Improvements with simufilam
A scheduled interim safety review in late 2023 didn’t raise any noteworthy issues with the two trials and interim data from REFOCUS-ALZ hinted that simufilam may not carry the safety risks seen with other recently Alzheimer’s medications.
Antibody-based treatments targeting amyloid-beta can cause swelling in the brain, known as ARIA-E (amyloid-related imaging abnormalities edema). An interim analysis of MRI data from 180 patients in REFOCUS-ALZ showed none had ARIA-E after 40 weeks, about 10 months.
The analysis noted some instances of bleeding in the brain, known as ARIA-H, but the rates were low; about 5% of patients who didn’t have bleeding when they entered the trial had new bleeding at week 40. That’s consistent with rates of brain bleeding in patients who aren’t on treatment, so it’s unlikely these bleeds are from simufilam, according to Cassava.

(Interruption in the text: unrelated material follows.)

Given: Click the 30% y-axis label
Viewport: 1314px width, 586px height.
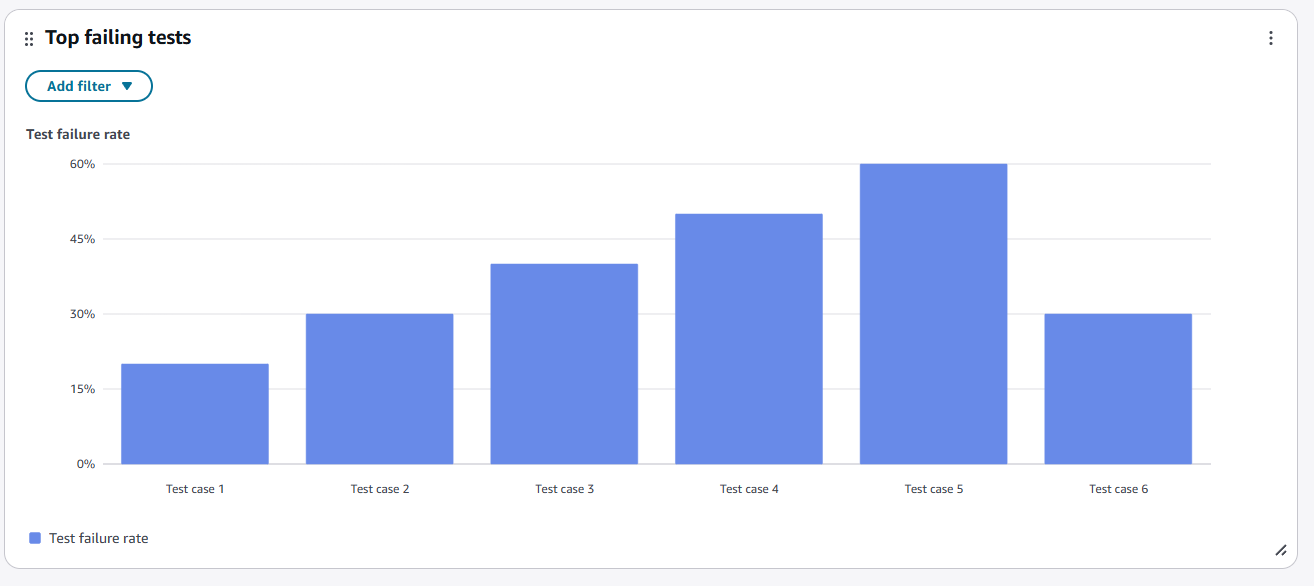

Alzheimer’s disease is characterized by toxic clumps of proteins in the brain, such as amyloid-beta and tau, which may contribute to its progression. Simufilam is designed to target filamin A, a protein that forms abnormal clumps in Alzheimer’s and that’s also involved in amyloid-beta and tau clumping. By targeting filamin A, simufilam seeks to reduce brain damage and slow disease progression. It’s also thought to have anti-inflammatory effects.
Simufilam was tested in a Phase 2 clinical trial (NCT04388254) that enrolled 216 people with mild to moderate Alzheimer’s disease. For the first part, all participants were treated with simufilam (100 mg twice daily) for a year. Topline results from the first part involving 157 patients showed nearly half saw improvements in cognition, based on the ADAS-Cog11 , which is similar to ADAS-Cog12.
In the next part, the participants were randomly assigned to continue taking simufilam or switch to a placebo for six months. Results showed that average ADAS-Cog11 scores worsened by 0.9 points with simufilam and by 1.5 points with a placebo.
That works out to a 38% difference favoring simufilam, though it wasn’t statistically significant, meaning it’s plausible the difference could be due to chance. Phase 2 studies, which primarily assess safety, often don’t have a large enough sample size to detect statistically meaningful results, which is why the Phase 3 trials include nearly 2,000 patients.